A thin circular hoop is suspended from a knife edge. Its rotational inertia about the rotation axis (along the knife) is \(I=2 m r^{2} .\) Show that it oscillates with the same frequency as a simple pendulum of length equal to the diameter of the hoop.

The hoop is suspended from a knife-edge and has a moment of inertia \(I=2mr^2\), where \(m\) is the mass of the hoop and \(r\) is the radius. We will use small angle approximation, as in the simple pendulum, and consider the restoring torque caused by the gravitational force on the hoop when it is rotated by a small angle \(\theta\).
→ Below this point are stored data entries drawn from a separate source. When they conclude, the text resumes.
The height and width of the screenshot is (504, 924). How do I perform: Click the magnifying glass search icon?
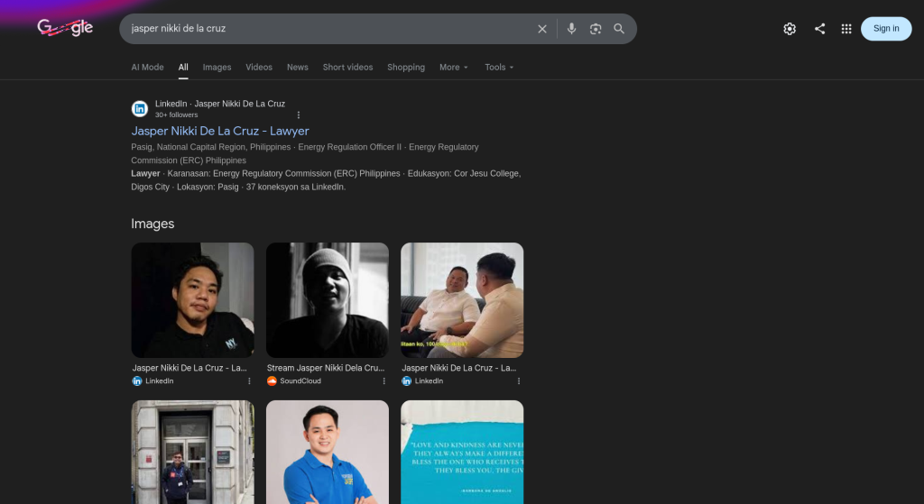click(619, 29)
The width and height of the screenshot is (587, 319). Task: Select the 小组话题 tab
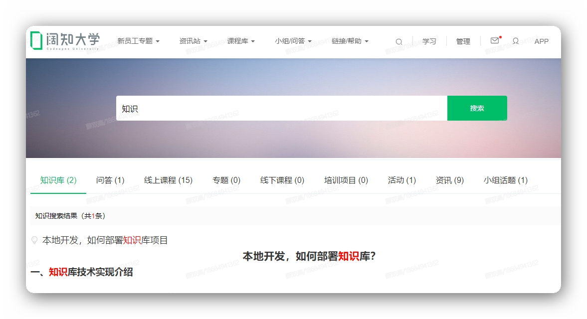pyautogui.click(x=506, y=180)
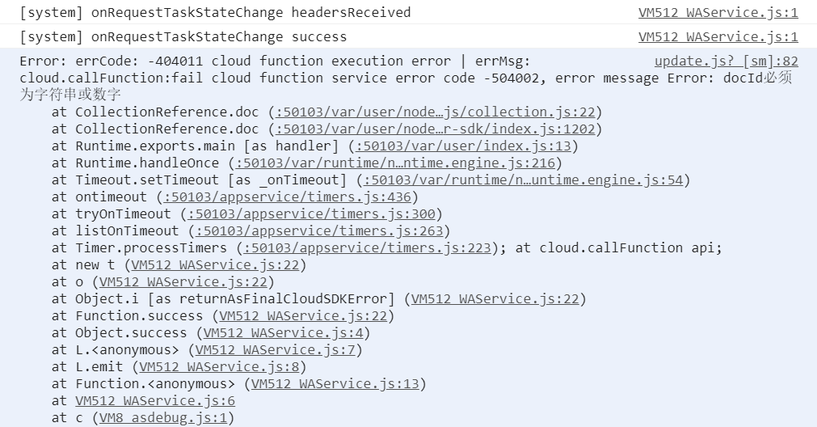817x427 pixels.
Task: Open runtime.engine.js:54 setTimeout link
Action: (523, 180)
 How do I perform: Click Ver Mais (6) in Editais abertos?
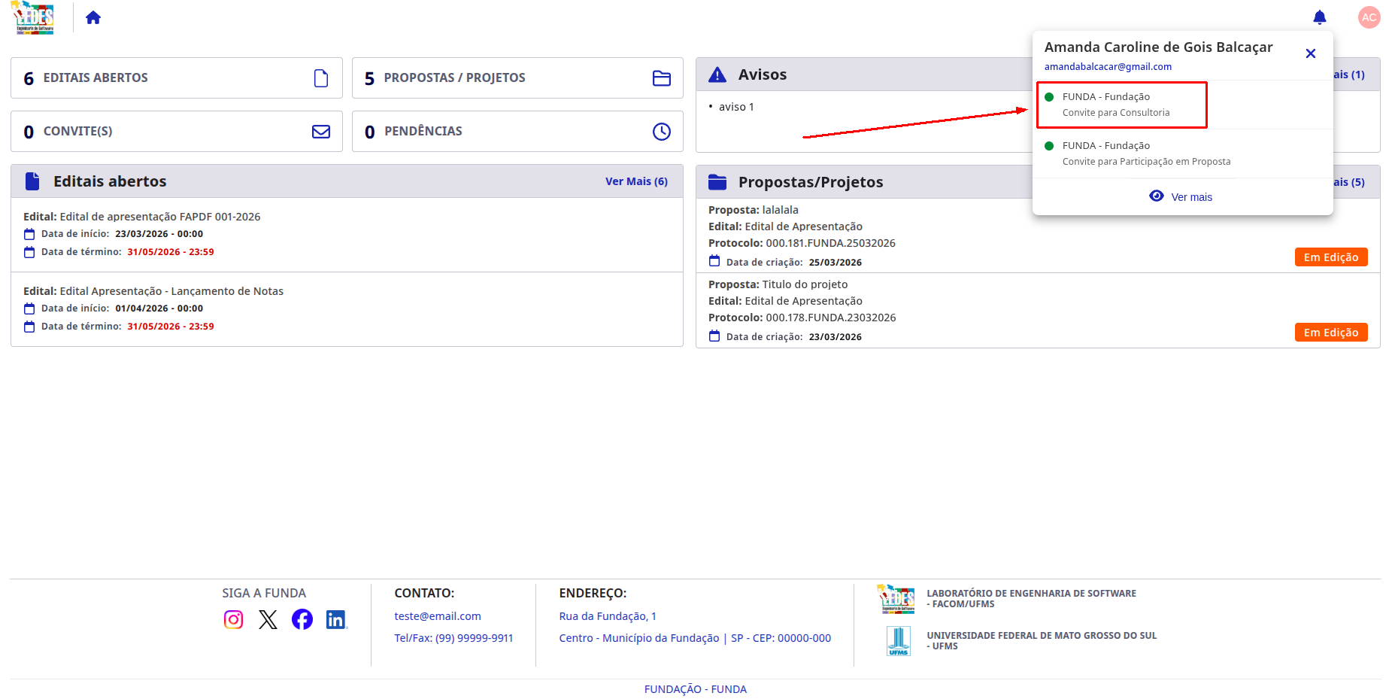tap(636, 181)
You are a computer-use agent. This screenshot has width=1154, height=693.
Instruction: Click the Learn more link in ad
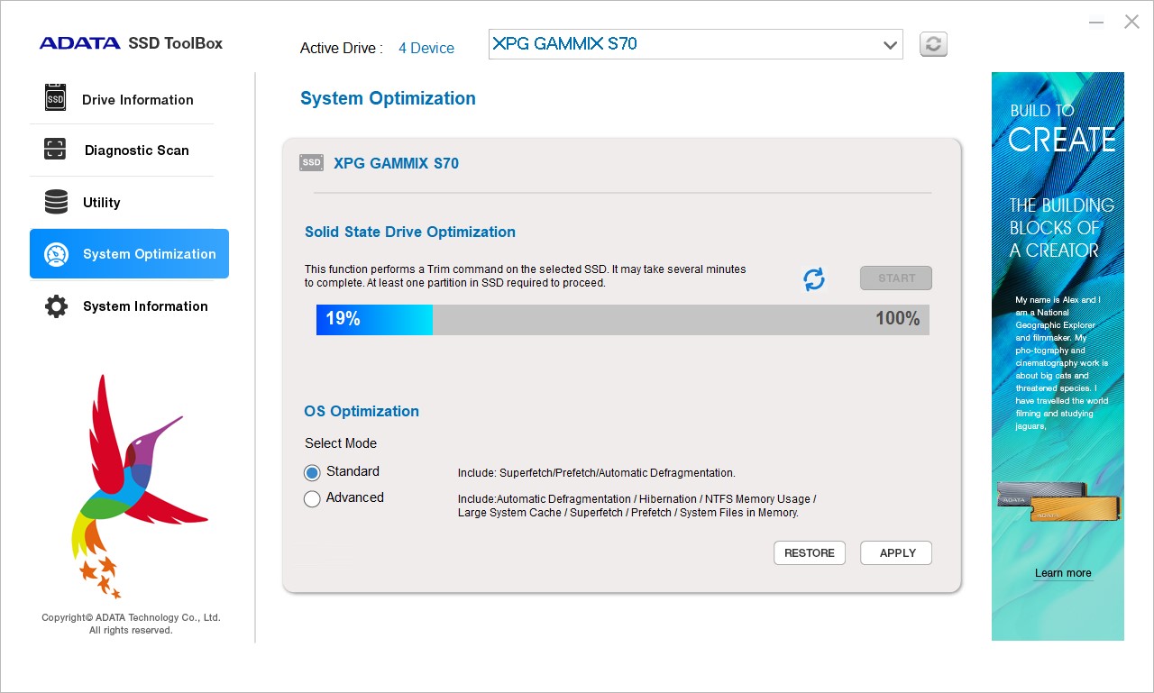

The gravitational force acting on the hoop can be considered to act on the center of mass of the hoop, located at the center of the circle. The torque due to this force is \(\tau = mgr\sin(\theta) \approx mgr\theta\). Now, from Newton's second law for rotation, we have \(\tau = -I\alpha\), where \(\alpha\) is the angular acceleration. Therefore: \(I\alpha = -mgr\theta\)

For a simple pendulum of length \(L\) and mass \(M\), when it is displaced by a small angle \(\phi\), the equation of motion can be found as: \(MgL\sin(\phi) = -Ml\ddot{\phi}\) Using small angle approximation \(\sin(\phi) \approx \phi\), we obtain: \(MgL\phi = -Ml\ddot{\phi}\)
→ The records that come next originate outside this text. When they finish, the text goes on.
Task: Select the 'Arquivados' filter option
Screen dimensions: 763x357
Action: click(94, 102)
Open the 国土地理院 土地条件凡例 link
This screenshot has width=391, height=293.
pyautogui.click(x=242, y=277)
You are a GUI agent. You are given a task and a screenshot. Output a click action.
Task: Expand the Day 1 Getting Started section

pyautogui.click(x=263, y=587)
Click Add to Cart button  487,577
Now, we want to relate the hoop's equation of motion to that of the simple pendulum. We have: \(2mr^2\ddot{\theta} = -mgr\theta\) This equation looks similar to the equation of motion of a simple pendulum: \(Ml\ddot{\phi} = -MgL\phi\) Comparing the two equations, we can see that they have the same form. If we find that the ratios of the angular accelerations to the angular displacements are equal, then both systems will oscillate with the same frequency.

For the simple pendulum, we have: \(\frac{\ddot{\phi}}{\phi} = -\frac{g}{l}\) For the hoop, we have: \(\frac{\ddot{\theta}}{\theta} = -\frac{g}{2r}\) Now, we want to show that the frequency \(\omega\) of the simple pendulum is equal to the frequency \(\omega'\) of the hoop: \(\omega^2 = \frac{g}{l}\) \(\omega'^2 = \frac{g}{2r}\) Since we are asked to show that the simple pendulum has a length equal to the diameter of the hoop, we set \(l = 2r\): \(\omega^2 = \frac{g}{2r}\) Comparing the two equations, we can see that \(\omega^2 = \omega'^2\), which implies \(\omega = \omega'\). Hence, the hoop and the simple pendulum oscillate with the same frequency when the length of the pendulum is equal to the diameter of the hoop.